TASK BRIEF
Please repeat the records exactly from their first line, finishing at the line containing "Switch to the 厂房出租 tab" and including it.

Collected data
● ● ● ● ●

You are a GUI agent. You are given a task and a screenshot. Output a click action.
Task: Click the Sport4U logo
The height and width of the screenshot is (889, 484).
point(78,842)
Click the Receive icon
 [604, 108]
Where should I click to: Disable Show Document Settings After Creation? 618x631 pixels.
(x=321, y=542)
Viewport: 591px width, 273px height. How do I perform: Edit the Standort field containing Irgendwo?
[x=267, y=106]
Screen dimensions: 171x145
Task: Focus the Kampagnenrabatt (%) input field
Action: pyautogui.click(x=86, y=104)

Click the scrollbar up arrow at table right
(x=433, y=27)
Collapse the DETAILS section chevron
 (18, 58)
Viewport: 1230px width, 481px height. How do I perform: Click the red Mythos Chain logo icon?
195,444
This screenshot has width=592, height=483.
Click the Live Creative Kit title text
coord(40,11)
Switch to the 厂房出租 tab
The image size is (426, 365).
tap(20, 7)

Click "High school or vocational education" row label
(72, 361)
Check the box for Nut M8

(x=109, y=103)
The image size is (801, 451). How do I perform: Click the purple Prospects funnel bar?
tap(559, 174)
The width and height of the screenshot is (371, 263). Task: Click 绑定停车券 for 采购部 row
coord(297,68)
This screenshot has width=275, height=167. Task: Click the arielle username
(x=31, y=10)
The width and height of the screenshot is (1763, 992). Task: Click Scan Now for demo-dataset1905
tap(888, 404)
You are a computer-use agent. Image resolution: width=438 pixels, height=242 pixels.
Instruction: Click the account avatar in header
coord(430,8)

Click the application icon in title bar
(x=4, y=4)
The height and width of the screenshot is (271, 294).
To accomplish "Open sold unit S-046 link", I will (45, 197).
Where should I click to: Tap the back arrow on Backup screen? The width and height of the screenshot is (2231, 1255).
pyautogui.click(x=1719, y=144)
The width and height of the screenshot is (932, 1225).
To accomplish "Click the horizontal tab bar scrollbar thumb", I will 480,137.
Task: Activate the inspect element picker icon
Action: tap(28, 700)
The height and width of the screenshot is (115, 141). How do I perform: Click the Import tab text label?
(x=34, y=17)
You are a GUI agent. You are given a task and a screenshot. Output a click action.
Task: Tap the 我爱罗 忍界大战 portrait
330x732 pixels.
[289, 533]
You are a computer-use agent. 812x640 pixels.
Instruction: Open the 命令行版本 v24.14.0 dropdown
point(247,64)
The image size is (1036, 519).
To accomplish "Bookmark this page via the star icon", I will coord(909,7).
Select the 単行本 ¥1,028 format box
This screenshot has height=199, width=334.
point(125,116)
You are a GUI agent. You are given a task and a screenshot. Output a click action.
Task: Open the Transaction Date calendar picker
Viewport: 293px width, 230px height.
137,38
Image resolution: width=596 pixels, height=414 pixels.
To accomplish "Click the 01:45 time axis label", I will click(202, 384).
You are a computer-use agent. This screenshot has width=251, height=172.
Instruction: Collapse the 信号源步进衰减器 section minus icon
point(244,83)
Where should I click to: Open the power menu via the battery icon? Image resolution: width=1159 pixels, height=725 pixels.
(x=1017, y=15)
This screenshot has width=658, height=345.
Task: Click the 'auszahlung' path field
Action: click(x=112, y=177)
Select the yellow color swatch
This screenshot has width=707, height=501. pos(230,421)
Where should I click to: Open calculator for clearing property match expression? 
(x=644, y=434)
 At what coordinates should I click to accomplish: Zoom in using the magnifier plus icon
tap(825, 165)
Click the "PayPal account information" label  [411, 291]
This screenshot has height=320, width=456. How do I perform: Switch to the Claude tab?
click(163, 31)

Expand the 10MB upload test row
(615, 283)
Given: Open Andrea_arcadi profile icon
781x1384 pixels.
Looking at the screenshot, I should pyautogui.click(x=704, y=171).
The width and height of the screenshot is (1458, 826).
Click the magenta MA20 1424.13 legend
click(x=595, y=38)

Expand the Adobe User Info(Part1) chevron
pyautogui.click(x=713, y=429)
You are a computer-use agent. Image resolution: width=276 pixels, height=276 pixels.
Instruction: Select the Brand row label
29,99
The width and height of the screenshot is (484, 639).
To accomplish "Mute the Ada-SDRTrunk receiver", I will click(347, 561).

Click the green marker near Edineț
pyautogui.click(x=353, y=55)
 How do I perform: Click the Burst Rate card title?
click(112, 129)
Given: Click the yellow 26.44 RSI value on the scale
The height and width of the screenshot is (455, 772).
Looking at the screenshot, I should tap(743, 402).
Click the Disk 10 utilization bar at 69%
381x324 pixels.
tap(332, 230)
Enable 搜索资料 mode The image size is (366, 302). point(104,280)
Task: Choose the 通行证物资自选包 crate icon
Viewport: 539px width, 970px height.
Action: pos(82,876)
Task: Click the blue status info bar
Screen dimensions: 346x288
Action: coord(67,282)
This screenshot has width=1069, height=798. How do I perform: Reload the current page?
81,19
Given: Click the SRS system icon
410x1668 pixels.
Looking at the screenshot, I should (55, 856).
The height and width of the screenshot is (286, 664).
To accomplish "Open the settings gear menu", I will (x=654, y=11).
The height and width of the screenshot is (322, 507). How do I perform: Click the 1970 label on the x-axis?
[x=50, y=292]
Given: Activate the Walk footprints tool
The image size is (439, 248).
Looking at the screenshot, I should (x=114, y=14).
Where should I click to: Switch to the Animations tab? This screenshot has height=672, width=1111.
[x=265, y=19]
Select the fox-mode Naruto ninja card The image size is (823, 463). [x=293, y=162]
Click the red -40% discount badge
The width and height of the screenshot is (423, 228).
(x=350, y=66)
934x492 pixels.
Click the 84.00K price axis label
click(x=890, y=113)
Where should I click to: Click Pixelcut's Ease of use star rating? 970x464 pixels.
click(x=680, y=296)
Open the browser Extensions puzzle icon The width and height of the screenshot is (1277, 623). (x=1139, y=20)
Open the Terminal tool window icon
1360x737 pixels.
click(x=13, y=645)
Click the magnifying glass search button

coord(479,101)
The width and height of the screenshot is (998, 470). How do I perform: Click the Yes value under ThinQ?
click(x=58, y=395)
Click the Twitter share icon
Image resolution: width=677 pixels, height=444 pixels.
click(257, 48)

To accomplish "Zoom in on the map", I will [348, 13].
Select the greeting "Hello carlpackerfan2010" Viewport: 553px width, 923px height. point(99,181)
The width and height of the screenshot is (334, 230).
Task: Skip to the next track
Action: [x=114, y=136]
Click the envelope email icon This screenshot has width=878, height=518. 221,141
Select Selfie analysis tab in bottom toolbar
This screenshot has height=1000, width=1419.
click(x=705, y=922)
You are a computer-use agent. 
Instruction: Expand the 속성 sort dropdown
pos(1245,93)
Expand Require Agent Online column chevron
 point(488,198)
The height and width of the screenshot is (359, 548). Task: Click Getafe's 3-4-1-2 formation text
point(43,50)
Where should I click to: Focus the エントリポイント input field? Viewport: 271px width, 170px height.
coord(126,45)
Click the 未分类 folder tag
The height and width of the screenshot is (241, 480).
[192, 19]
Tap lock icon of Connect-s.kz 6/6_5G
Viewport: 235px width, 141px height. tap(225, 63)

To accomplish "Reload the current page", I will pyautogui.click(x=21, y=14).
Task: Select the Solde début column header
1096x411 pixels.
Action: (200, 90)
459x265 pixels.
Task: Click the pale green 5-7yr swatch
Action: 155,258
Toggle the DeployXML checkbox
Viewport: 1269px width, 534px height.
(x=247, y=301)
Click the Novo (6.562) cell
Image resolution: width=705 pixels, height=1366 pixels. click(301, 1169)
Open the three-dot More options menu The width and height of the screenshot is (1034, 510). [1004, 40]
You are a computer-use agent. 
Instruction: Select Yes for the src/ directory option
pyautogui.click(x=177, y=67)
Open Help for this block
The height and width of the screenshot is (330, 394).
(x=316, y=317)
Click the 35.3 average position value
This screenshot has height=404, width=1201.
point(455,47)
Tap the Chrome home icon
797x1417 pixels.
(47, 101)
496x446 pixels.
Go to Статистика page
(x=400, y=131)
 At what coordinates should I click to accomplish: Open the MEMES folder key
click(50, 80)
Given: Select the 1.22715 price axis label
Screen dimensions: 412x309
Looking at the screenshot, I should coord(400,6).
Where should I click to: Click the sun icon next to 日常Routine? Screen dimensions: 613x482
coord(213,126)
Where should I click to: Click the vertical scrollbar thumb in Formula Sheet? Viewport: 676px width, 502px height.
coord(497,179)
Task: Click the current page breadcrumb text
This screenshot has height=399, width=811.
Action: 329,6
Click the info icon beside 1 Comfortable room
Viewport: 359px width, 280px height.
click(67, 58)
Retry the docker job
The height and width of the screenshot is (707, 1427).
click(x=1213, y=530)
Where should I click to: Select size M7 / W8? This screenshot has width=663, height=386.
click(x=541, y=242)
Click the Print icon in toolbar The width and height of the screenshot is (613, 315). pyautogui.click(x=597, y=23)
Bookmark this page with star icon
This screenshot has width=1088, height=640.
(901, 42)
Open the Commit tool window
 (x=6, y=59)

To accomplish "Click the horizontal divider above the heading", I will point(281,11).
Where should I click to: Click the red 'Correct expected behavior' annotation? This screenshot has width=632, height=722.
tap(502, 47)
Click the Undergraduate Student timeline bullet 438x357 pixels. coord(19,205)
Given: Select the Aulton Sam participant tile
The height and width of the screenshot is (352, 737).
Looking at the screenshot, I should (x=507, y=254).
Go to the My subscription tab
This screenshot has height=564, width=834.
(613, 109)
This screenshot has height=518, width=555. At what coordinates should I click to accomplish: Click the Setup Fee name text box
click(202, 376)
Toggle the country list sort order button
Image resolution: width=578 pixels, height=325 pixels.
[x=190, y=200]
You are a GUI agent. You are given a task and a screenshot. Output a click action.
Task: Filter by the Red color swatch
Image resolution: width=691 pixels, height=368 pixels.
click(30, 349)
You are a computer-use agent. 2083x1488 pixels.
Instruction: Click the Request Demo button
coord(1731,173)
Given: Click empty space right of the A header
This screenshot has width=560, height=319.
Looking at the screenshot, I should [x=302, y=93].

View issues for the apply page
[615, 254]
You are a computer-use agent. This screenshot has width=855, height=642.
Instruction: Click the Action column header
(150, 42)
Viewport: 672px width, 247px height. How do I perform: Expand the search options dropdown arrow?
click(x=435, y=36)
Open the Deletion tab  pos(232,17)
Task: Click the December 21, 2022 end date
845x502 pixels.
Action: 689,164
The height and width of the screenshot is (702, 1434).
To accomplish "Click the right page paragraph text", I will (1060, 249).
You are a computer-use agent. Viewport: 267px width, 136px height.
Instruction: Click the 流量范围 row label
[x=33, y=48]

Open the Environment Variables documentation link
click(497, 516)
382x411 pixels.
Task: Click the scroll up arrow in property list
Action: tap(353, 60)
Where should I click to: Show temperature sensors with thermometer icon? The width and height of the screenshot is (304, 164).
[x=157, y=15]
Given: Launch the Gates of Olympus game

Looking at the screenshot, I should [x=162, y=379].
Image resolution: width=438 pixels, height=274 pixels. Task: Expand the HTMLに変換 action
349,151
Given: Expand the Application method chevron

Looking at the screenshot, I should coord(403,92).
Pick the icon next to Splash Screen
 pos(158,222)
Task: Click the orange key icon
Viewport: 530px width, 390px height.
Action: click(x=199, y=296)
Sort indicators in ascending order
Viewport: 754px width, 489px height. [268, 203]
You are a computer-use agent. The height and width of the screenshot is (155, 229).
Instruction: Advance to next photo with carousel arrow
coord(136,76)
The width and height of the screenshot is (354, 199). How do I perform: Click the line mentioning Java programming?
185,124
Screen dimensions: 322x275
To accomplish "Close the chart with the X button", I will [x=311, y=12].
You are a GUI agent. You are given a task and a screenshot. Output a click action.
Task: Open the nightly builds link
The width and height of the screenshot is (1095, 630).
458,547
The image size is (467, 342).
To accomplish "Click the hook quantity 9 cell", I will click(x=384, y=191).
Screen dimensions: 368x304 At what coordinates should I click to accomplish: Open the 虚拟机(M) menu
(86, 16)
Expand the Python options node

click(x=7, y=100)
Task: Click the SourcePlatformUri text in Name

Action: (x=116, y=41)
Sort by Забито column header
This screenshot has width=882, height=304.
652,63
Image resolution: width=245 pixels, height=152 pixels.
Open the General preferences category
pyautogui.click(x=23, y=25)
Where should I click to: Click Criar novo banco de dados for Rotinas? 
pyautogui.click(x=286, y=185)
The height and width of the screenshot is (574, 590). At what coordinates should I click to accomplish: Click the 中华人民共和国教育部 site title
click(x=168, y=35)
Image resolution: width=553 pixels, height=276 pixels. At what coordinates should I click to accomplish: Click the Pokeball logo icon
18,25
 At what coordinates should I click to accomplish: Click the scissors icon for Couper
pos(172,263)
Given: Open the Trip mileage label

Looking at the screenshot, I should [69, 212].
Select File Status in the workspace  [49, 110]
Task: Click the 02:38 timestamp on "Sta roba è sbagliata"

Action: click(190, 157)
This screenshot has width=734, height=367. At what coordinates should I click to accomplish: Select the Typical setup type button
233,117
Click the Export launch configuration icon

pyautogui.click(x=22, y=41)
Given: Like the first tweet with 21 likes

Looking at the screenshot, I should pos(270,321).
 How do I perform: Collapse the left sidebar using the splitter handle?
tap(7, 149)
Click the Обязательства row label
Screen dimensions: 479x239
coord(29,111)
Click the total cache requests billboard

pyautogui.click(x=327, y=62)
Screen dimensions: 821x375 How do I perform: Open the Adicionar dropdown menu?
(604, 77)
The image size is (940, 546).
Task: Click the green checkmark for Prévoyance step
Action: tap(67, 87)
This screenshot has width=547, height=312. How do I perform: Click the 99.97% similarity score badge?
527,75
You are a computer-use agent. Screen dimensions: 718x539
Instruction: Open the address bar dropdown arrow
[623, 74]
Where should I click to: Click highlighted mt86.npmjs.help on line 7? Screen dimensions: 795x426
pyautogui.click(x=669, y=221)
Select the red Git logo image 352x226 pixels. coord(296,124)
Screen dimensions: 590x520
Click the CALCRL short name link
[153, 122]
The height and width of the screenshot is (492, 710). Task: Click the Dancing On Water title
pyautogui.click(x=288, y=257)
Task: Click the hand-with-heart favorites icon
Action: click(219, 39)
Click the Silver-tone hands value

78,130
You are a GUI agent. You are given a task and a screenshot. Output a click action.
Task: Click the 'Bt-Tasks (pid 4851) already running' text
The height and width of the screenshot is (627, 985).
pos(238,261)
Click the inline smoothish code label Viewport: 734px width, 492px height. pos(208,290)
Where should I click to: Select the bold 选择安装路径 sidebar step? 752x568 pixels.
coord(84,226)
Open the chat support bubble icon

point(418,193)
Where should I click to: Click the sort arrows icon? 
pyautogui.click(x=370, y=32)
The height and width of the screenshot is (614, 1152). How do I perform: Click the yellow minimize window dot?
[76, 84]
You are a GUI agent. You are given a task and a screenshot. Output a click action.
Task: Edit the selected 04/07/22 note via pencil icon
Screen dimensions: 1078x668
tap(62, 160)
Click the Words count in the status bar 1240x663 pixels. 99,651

● ● ● ● ●

OUTPUT FOR THIS EXERCISE
You are a GUI agent. You are given a task and a screenshot. Output a click action.
Task: Click the Sport4U logo
The height and width of the screenshot is (889, 484).
point(78,842)
Click the Receive icon
 [604, 108]
Where should I click to: Disable Show Document Settings After Creation? 618x631 pixels.
(x=321, y=542)
Viewport: 591px width, 273px height. How do I perform: Edit the Standort field containing Irgendwo?
[x=267, y=106]
Screen dimensions: 171x145
Task: Focus the Kampagnenrabatt (%) input field
Action: pyautogui.click(x=86, y=104)

Click the scrollbar up arrow at table right
(x=433, y=27)
Collapse the DETAILS section chevron
 (18, 58)
Viewport: 1230px width, 481px height. How do I perform: Click the red Mythos Chain logo icon?
195,444
This screenshot has width=592, height=483.
Click the Live Creative Kit title text
coord(40,11)
Switch to the 厂房出租 tab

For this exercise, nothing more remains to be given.